**PASSAGE GIVEN**
▼▼▼

The challenge, when it comes to the configuration decision of embedded systems, is to find a low cost, but efficient solution. Our solution, regarding these objectives, relies on a couple of local (LCM) and global (GCM) managers, that can be implemented as software or hardware tasks. In the smartcam demonstrator (§3.8), GCM and LCM are implemented as SW tasks using some wired instructions (coprocessors).

**LCM:** algorithmic adaptation Basically, the local configuration manager (LCM) is a set of rules specified with simple API by the software designer and efficiently implemented by means of masks, e.g. if  $F\{m_i\}$  true then apply  $Mask_m[]$  to Configuration 1 is where  $Mask_m$  is an array of bits with a length equal to the number of possible configurations, such as  $Mask_m[i] = 1$  if  $CID_i$  is valid and 0 otherwise. A rule is a simple logic function based on metrics issued from tasks.

**GCM:** architecture adaptation The global configuration manager (GCM) is in charge of architectural implementation decisions. It receives data from sensors (gas gauge, cpu load from the OS, LCM requirements) and from estimators when no measures are available. The GCM decides the new system configuration according to user requirements (e.g. QoS, Power, Performance references) and configuration solutions issued from the LCM design space restrictions. The decision process is detailed in section 3.7.

#### 3.6 Configuration management

**Concept** This point is not the main concern of this paper, however to make it easier to understand we briefly give an overview of the main concepts. The reconfiguration of the system at run-time raises two questions. The first one is the synchronization of tasks after a reconfiguration has been performed, the second one is the problem of interfaces. Both aspects are solved in the context of RTOS, more details can be found in [4].

▲▲▲

**WHAT YOU HAVE TO DO**
Transcribe the part of the passage on configuration managers that opens with the words containing "The challenge, when" and closes with "wired instructions (coprocessors).".

**DATA PROVIDED**
▼▼▼

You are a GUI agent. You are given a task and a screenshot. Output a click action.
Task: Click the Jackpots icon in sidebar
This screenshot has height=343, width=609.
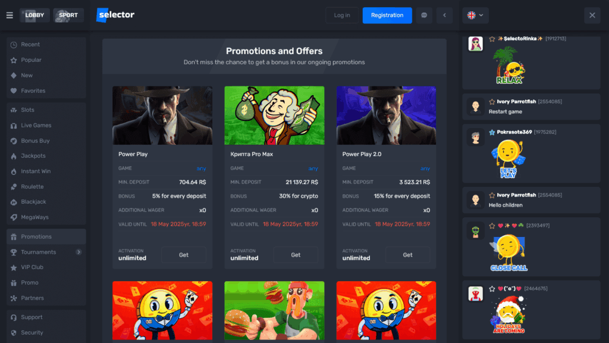point(14,156)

▲▲▲

**RESULT**
The challenge, when it comes to the configuration decision of embedded systems, is to find a low cost, but efficient solution. Our solution, regarding these objectives, relies on a couple of local (LCM) and global (GCM) managers, that can be implemented as software or hardware tasks. In the smartcam demonstrator (§3.8), GCM and LCM are implemented as SW tasks using some wired instructions (coprocessors).